Only having been in Turkey for a year and a half now, Dania’s Turkish is already amazing. It wasn’t that she didn’t want to learn the language, it was her choice to be here.
“I told my parents I was staying”, she emphasizes to me, “after our last family visit here. By the time I left Syria we were only getting electricity 6 hours a day, our water came and went and the military were everywhere. My parents would have left with me, but they are both doctors. Their work is there and they wanted to take care of their parents. I am used to being rebellious though. You see, I am a rapper.”
I have to admit, I am surprised. But as she plays me her first single, I am shocked. My head bobs to the beat and I am actually sad when the song ends.
“Dania,” I exclaim, “you are really good”! Actually she is amazing. The song is called ‘Be Patient My Country’. It speaks about the ways in which people want to make her nation lose the good they have. And there are a lot of good things in her country.
“I need rap.” Dania explains, “Rap is a way for me to express myself shamelessly. In other songs, in other kinds of music you can talk about fun things, or love… but anger, anger is just for rap. And even that can be used for good, it can express your desires. I see it as a platform for Syrian teens to express themselves. They need a platform”.
She expresses her frustration “I hate the war…I don’t think we will have justice in Syria, not when people’s sons have died. But I do hope that peace can come to people’s hearts; maybe my kids will have this.’’
She pauses. “The last song I wrote just before leaving my country talks about being outside of Syria. The lyrics say ‘don’t’ call me a cheater because I will come back and make Syria better’ ”.

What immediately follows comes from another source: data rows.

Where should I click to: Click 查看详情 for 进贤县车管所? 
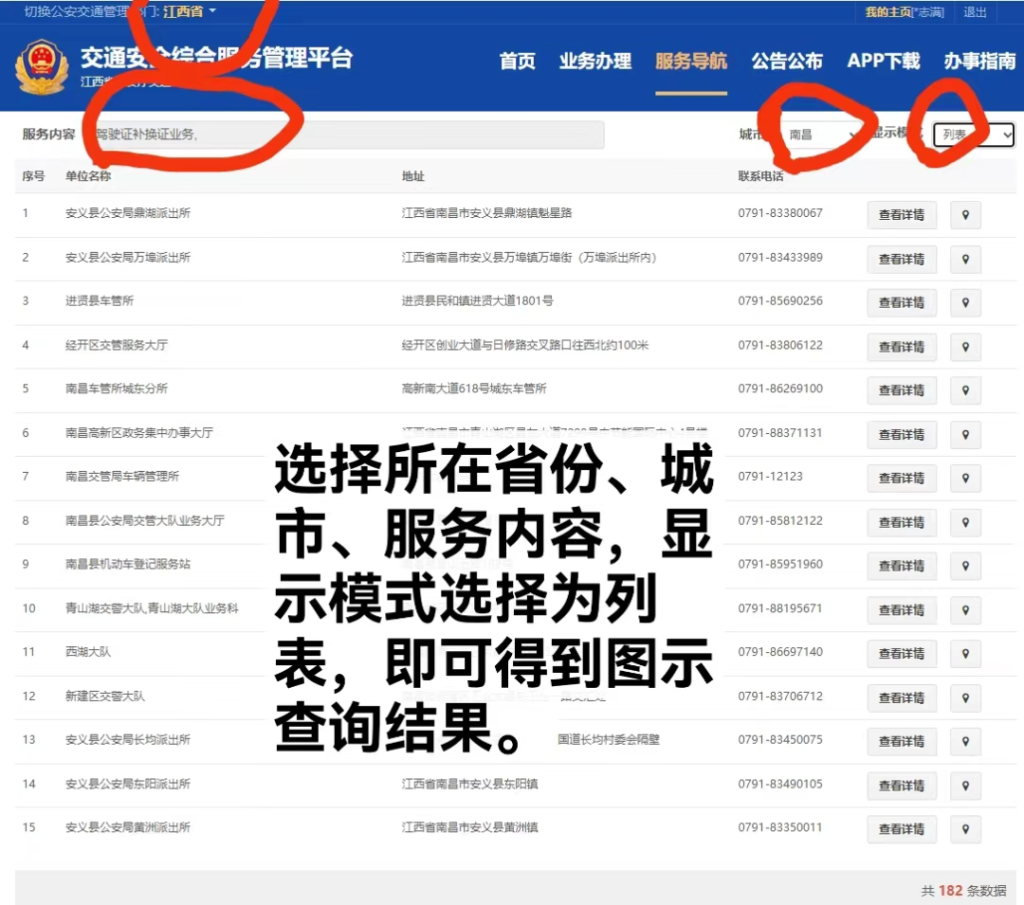click(x=901, y=302)
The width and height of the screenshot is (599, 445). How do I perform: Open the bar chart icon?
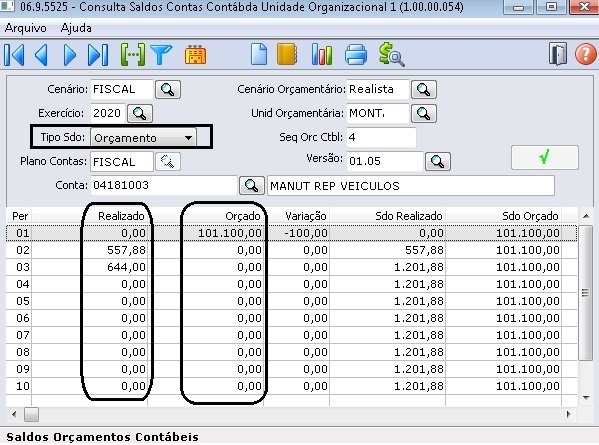[322, 54]
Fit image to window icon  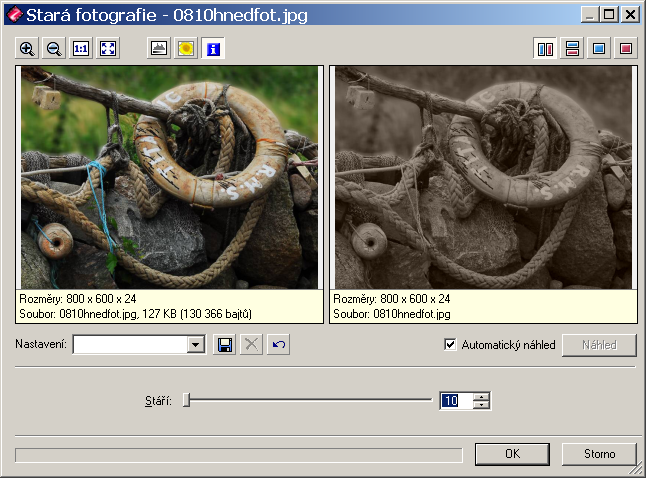click(x=108, y=48)
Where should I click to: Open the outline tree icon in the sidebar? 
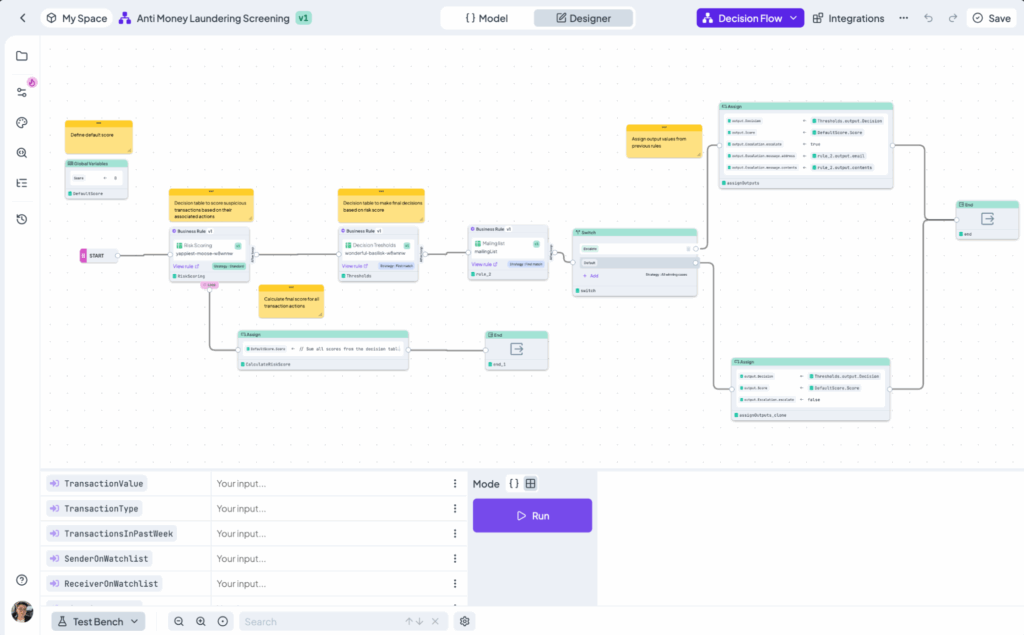pyautogui.click(x=22, y=182)
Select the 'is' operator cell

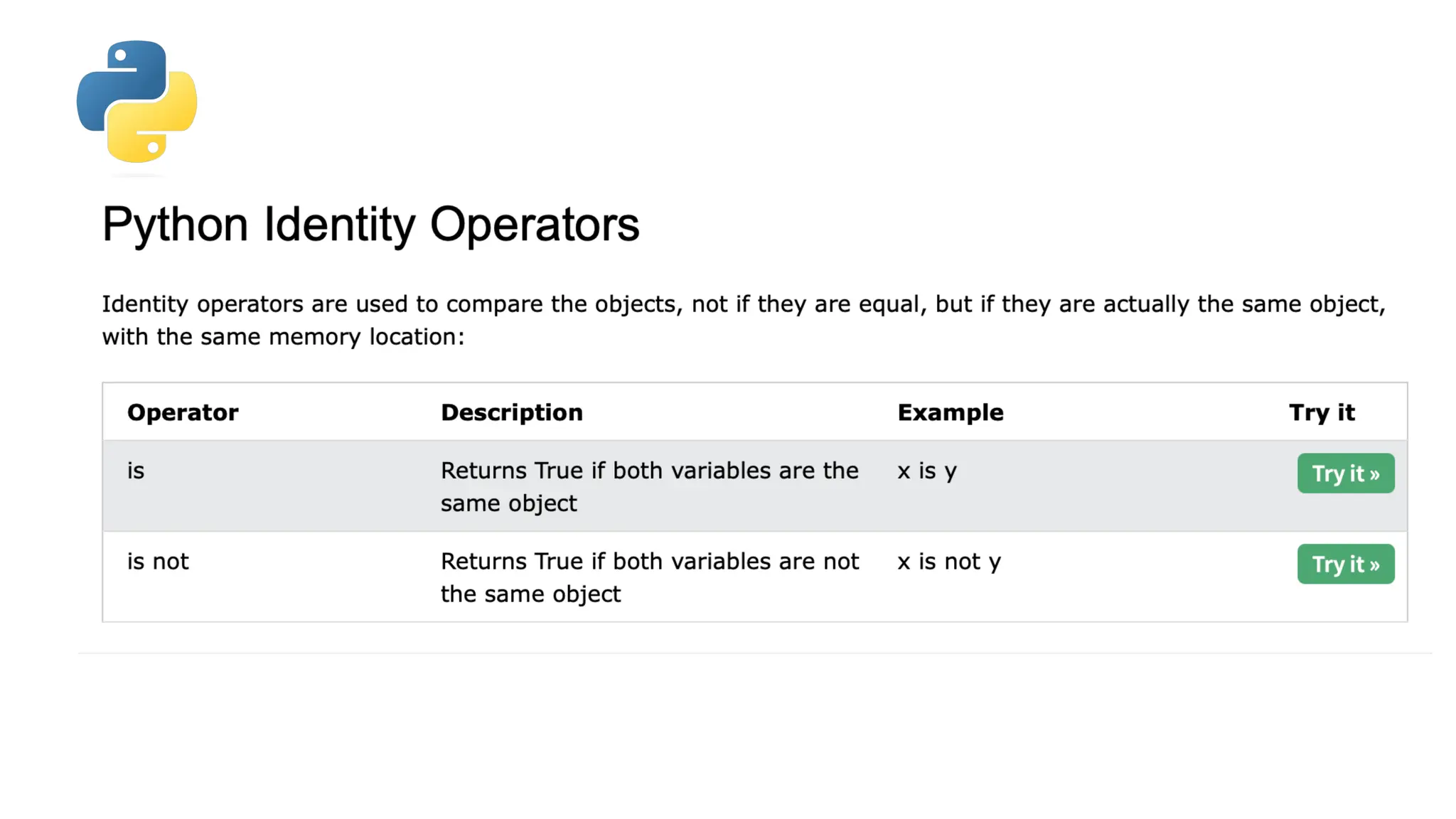[135, 471]
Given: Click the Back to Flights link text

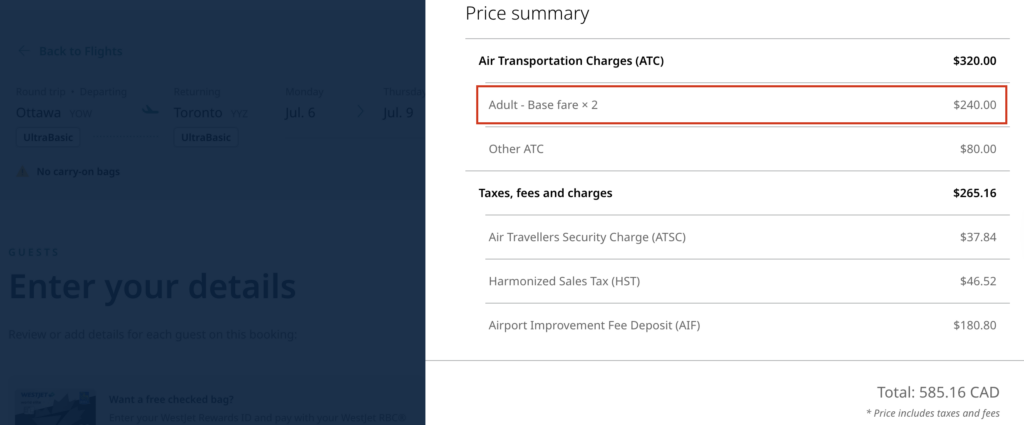Looking at the screenshot, I should 80,51.
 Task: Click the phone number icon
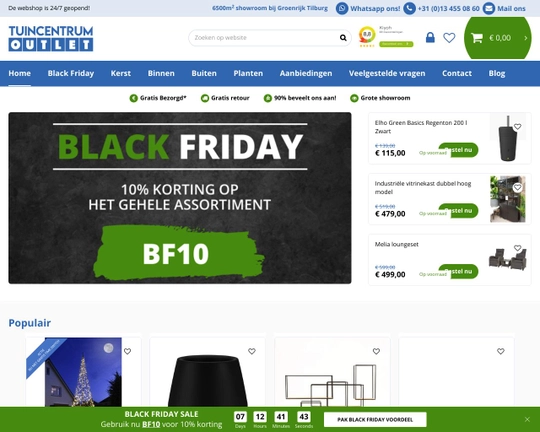tap(409, 8)
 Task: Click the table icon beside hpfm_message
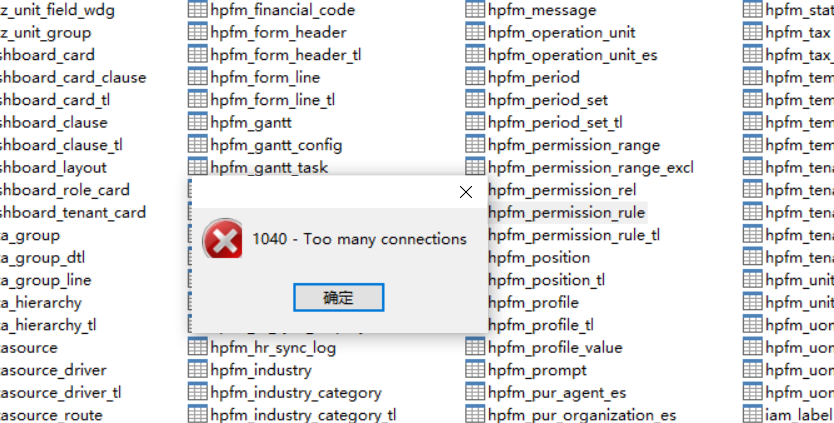coord(475,10)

She looks again beyond the waves, this time deep in thought. I turn to Dania as she tucks her arm through mine. We begin talking about home and what that really means. We sat there together on those dirty piles of sand, talking as though we’ve known each other forever, and both of us, so far from home.
– April K
Dania was a participant and one of the stellar translators at the BL4P camp in August, 2016. She is currently in university studying in the Faculty of Tourism.